Bruno Lemaire pointe un effet d’aubaine pervers que suscite cet écart réglementaire. Certains acteurs financiers pourraient être tentés de minimiser leur coût, en transférant leurs ressources informatiques vers des pays moins stricts en la matière. Conséquence pour le locataire de Bercy : les cybercriminels pourraient « cibler les régimes les plus faibles, mettant ainsi en péril l'ensemble du système financier mondial ». Et la menace est tangible : le secteur de la finance connaît une hausse des cyberattaques bien plus élevée que les autres secteurs d’activité (65 % de plus).

Simuler l’infection d’un composant technique

La stratégie consiste donc à faire converger les réglementations des états car la cybercriminalité est « un risque industriel pour chaque institution financière et aussi un risque systémique », dixit François Villeroy de Galhau, gouverneur de la Banque de France. Pour muscler cette prise de conscience, une simulation de cyberattaque transfrontalière dans la finance est programmée au début du mois de juin. L’exercice piloté par la Banque de France durera trois jours et impliquera vingt-quatre autorités financières de sept pays. La simulation portera sur l’infection d’un composant technique, Bruno Lemaire martelant que, si la cybersécurité semble être une problématique technique, elle est en réalité politique.

Quelles cyberattaques subit l’industrie financière mondiale ?

Dans un rapport sur les cybermenaces financières paru au début de l’année, Thales et SEKOIA note quatre types de cyberattaques : le piratage des distributeurs automatiques de billets, les menaces sur les banques mobiles, le vol de données de cartes de crédit et les ordres financiers frauduleux passés par le réseau SWIFT des transactions interbancaires. La somme des transactions annulées s’élève à 1112 milliards de dollars (pour 131 milliards de dollars de pertes réelles). Qui sont les cyberpirates ? Thales et SEKOIA recensent des groupes de cybercriminels organisés mais aussi des états, des hacktivistes et des pirates isolés.

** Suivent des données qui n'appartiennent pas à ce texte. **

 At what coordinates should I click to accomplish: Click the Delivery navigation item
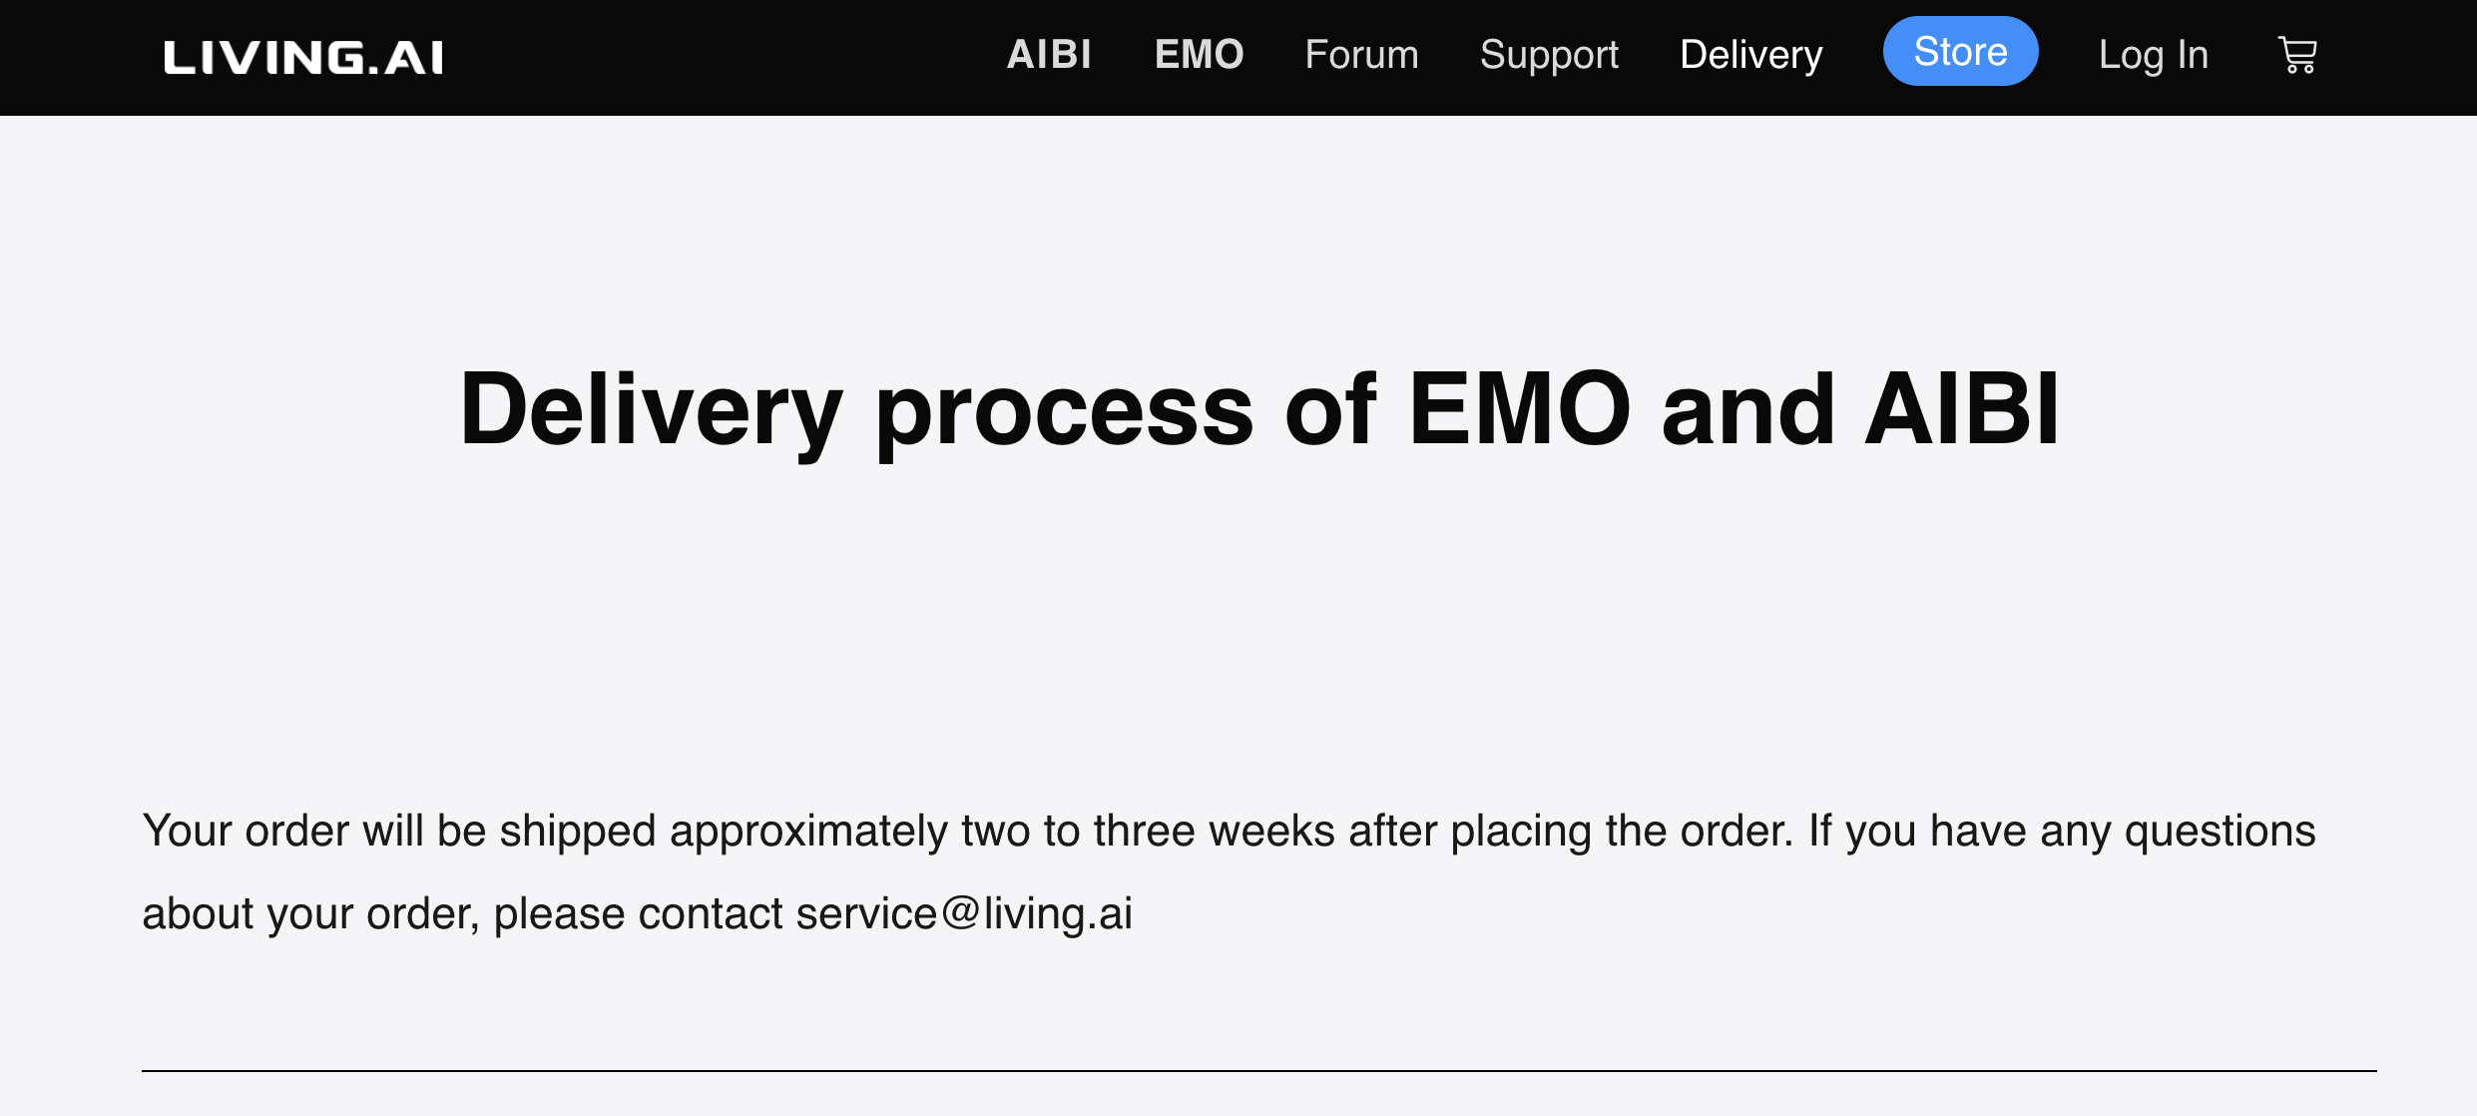1750,55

La banque mobile massivement frappée

Si le smartphone est devenu l’outil principal pour consulter ses comptes bancaires ou faire des achats en ligne, il attire les convoitises des pirates informatiques qui surfent sur les évolutions des technologies et des comportements. Ils subtilisent les identifiants bancaires grâce à des maliciels, prenant le contrôle à distance du téléphone portable et contournant le système d’authentification par sms (d’où les mesures d’authentification forte imposées par la DSP2). Autres angles d’attaque : le vol de données bancaire sur les sites e-commerce et l'assaut sur les briques logicielles de la supply chain (chatbots, fonctionnalités de fidélité, etc.).

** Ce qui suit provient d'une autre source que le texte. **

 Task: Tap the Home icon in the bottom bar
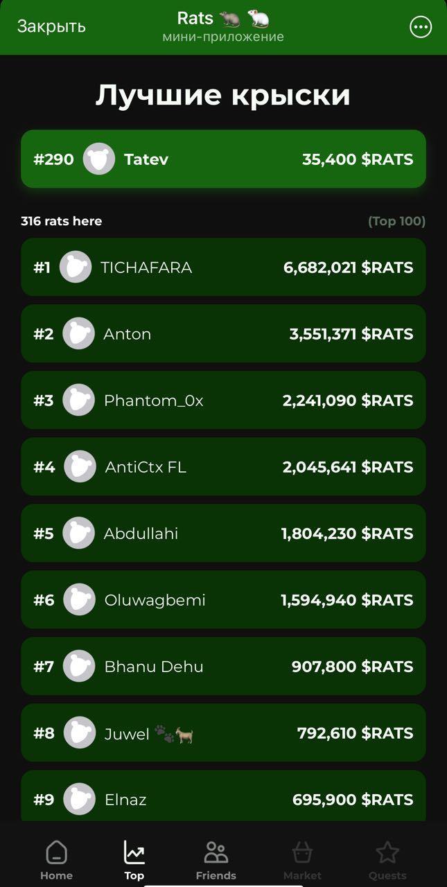point(56,853)
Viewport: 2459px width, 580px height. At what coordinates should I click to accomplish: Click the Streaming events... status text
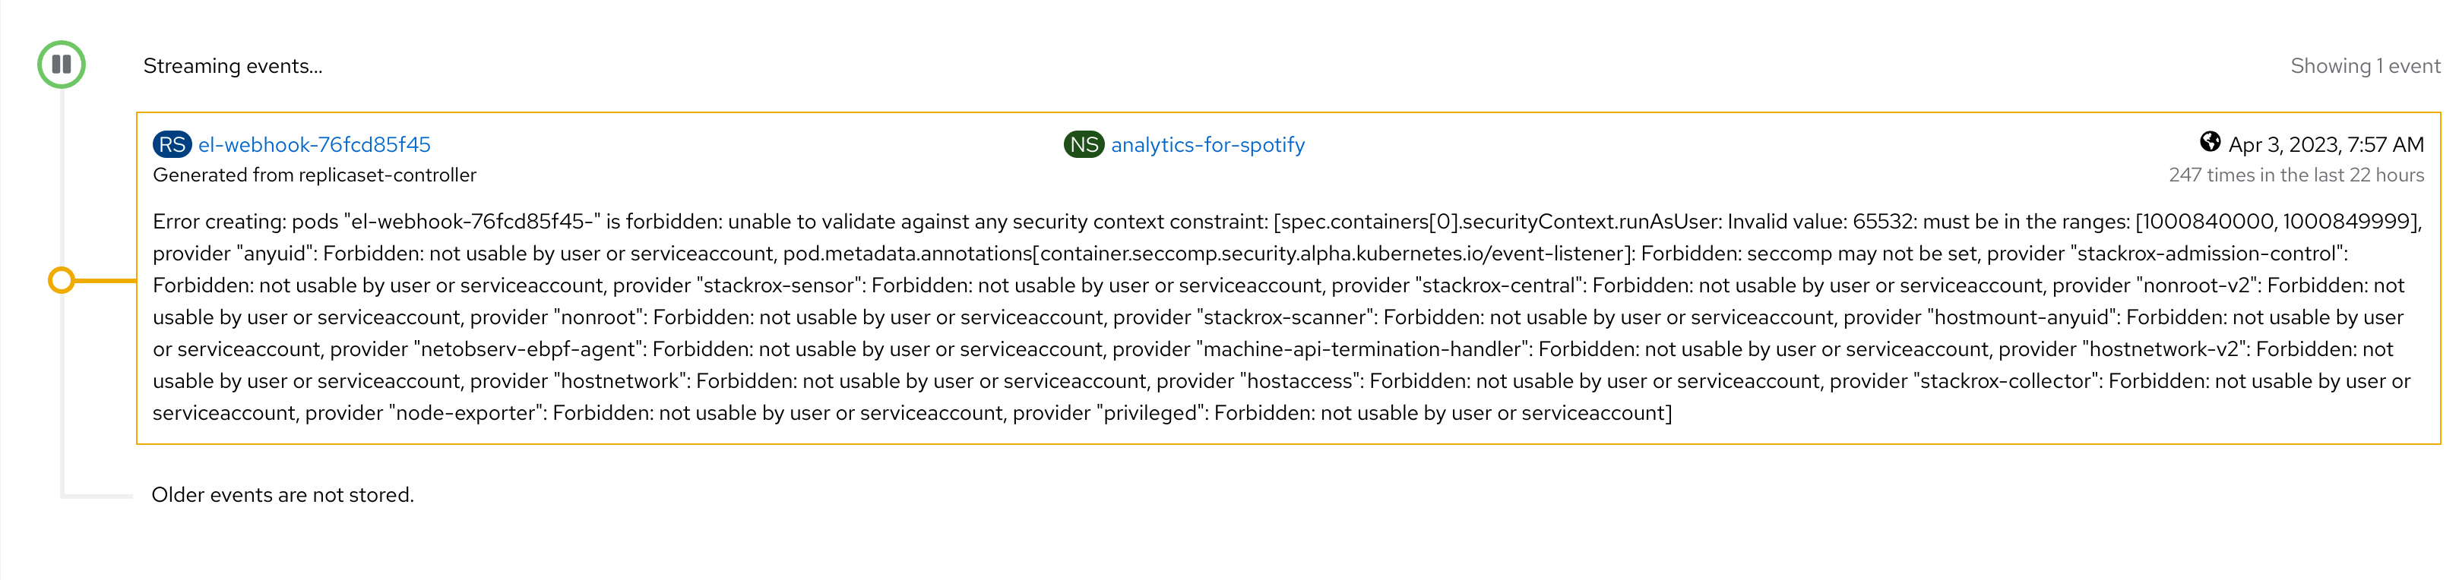tap(233, 66)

Les attaques d’ingénierie sociale en plein boom

Pour autant, les mesures de cybersécurité prises par les banques ont été bénéfiques, notamment pour protéger l’infrastructure bancaire et sécuriser les sites web et les applications mobiles. Mais les fraudeurs s’adaptent en délaissant leurs stratégies sophistiquées pour revenir à des stratégies d’escroquerie classiques. C’est le cas des attaques d’ingénierie sociale : les APP pour Authorised Pushed Payments (paiements poussés autorisés). Le procédé est simple : les fraudeurs échangent directement avec les usagers bancaires en se faisant passer pour un collaborateur de la banque afin de les inciter à réaliser un paiement. La transaction faite, l’argent disparait, le fraudeur aussi.

Sensibilisation des clients et grille de lecture commune des acteurs

Les solutions passent par une meilleure éducation des clients et le développement d’outils permettant de repérer des signaux d’alerte sur des agissements anormaux selon le profil du client concerné. Sabine Lautenschläger, membre du directoire de la Banque centrale européenne (BCE), évoque aussi le manque de ressources humaines dédiées et l’inconséquence en matière de prise en compte des cyberrisques des banques à lancer certains services sous la pression de la concurrence. François Villeroy de Galhau invite donc à travailler sur une « catégorisation commune » des cyber incidents, les rapports ne délivrant « que peu d’informations pour mesurer l’intensité et la sophistication des menaces et leur évolution ».